How to complete this task:
Repeat every entry in full. Match each line exactly.

The data:
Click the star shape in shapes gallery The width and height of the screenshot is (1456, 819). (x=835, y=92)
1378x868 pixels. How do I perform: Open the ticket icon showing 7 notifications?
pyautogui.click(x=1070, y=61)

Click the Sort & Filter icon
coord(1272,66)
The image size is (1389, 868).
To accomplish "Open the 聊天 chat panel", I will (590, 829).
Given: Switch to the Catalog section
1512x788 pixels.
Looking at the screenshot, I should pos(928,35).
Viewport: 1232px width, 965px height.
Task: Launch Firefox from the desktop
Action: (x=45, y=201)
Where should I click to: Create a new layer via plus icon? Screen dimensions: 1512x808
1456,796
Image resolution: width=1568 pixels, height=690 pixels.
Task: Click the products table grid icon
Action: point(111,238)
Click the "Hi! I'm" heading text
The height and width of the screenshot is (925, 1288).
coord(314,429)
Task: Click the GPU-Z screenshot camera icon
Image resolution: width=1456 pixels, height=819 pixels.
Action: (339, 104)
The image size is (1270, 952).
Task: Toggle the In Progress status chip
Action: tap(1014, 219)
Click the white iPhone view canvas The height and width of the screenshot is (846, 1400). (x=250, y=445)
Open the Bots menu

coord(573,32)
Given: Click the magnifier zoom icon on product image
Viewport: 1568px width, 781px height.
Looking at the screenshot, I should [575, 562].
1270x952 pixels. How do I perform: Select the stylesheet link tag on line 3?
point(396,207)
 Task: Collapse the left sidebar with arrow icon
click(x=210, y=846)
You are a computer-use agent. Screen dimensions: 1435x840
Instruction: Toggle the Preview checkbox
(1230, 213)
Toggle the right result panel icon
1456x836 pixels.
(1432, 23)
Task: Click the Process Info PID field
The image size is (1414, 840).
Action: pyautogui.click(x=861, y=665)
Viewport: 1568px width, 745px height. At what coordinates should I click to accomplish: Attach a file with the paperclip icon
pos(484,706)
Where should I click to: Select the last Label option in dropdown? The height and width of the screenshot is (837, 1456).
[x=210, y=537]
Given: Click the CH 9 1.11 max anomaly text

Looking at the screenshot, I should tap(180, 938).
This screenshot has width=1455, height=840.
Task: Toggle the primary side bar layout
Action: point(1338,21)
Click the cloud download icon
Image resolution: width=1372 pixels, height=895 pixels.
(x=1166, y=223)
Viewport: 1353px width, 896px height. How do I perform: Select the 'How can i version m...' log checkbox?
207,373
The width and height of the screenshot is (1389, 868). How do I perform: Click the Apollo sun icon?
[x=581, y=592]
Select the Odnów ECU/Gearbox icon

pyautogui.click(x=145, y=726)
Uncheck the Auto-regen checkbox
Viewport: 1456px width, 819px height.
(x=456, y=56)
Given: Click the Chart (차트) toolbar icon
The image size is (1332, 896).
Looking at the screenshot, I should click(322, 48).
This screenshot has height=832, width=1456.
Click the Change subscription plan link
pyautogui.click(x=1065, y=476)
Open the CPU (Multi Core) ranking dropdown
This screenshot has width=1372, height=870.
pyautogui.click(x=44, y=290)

Solution to this task:
Click the star shape in shapes gallery The width and height of the screenshot is (1456, 819). (x=835, y=92)
1378x868 pixels. How do I perform: Open the ticket icon showing 7 notifications?
pyautogui.click(x=1070, y=61)

Click the Sort & Filter icon
coord(1272,66)
The image size is (1389, 868).
To accomplish "Open the 聊天 chat panel", I will (590, 829).
Given: Switch to the Catalog section
1512x788 pixels.
Looking at the screenshot, I should pos(928,35).
Viewport: 1232px width, 965px height.
Task: Launch Firefox from the desktop
Action: (x=45, y=201)
Where should I click to: Create a new layer via plus icon? Screen dimensions: 1512x808
1456,796
Image resolution: width=1568 pixels, height=690 pixels.
Task: Click the products table grid icon
Action: point(111,238)
Click the "Hi! I'm" heading text
The height and width of the screenshot is (925, 1288).
coord(314,429)
Task: Click the GPU-Z screenshot camera icon
Image resolution: width=1456 pixels, height=819 pixels.
Action: (339, 104)
The image size is (1270, 952).
Task: Toggle the In Progress status chip
Action: tap(1014, 219)
Click the white iPhone view canvas The height and width of the screenshot is (846, 1400). (x=250, y=445)
Open the Bots menu

coord(573,32)
Given: Click the magnifier zoom icon on product image
Viewport: 1568px width, 781px height.
Looking at the screenshot, I should [575, 562].
1270x952 pixels. How do I perform: Select the stylesheet link tag on line 3?
point(396,207)
 Task: Collapse the left sidebar with arrow icon
click(x=210, y=846)
You are a computer-use agent. Screen dimensions: 1435x840
Instruction: Toggle the Preview checkbox
(1230, 213)
Toggle the right result panel icon
1456x836 pixels.
(1432, 23)
Task: Click the Process Info PID field
The image size is (1414, 840).
Action: pyautogui.click(x=861, y=665)
Viewport: 1568px width, 745px height. At what coordinates should I click to accomplish: Attach a file with the paperclip icon
pos(484,706)
Where should I click to: Select the last Label option in dropdown? The height and width of the screenshot is (837, 1456).
[x=210, y=537]
Given: Click the CH 9 1.11 max anomaly text

Looking at the screenshot, I should tap(180, 938).
This screenshot has width=1455, height=840.
Task: Toggle the primary side bar layout
Action: point(1338,21)
Click the cloud download icon
Image resolution: width=1372 pixels, height=895 pixels.
(x=1166, y=223)
Viewport: 1353px width, 896px height. How do I perform: Select the 'How can i version m...' log checkbox?
207,373
The width and height of the screenshot is (1389, 868). How do I perform: Click the Apollo sun icon?
[x=581, y=592]
Select the Odnów ECU/Gearbox icon

pyautogui.click(x=145, y=726)
Uncheck the Auto-regen checkbox
Viewport: 1456px width, 819px height.
(x=456, y=56)
Given: Click the Chart (차트) toolbar icon
The image size is (1332, 896).
Looking at the screenshot, I should click(322, 48).
This screenshot has height=832, width=1456.
Click the Change subscription plan link
pyautogui.click(x=1065, y=476)
Open the CPU (Multi Core) ranking dropdown
This screenshot has width=1372, height=870.
pyautogui.click(x=44, y=290)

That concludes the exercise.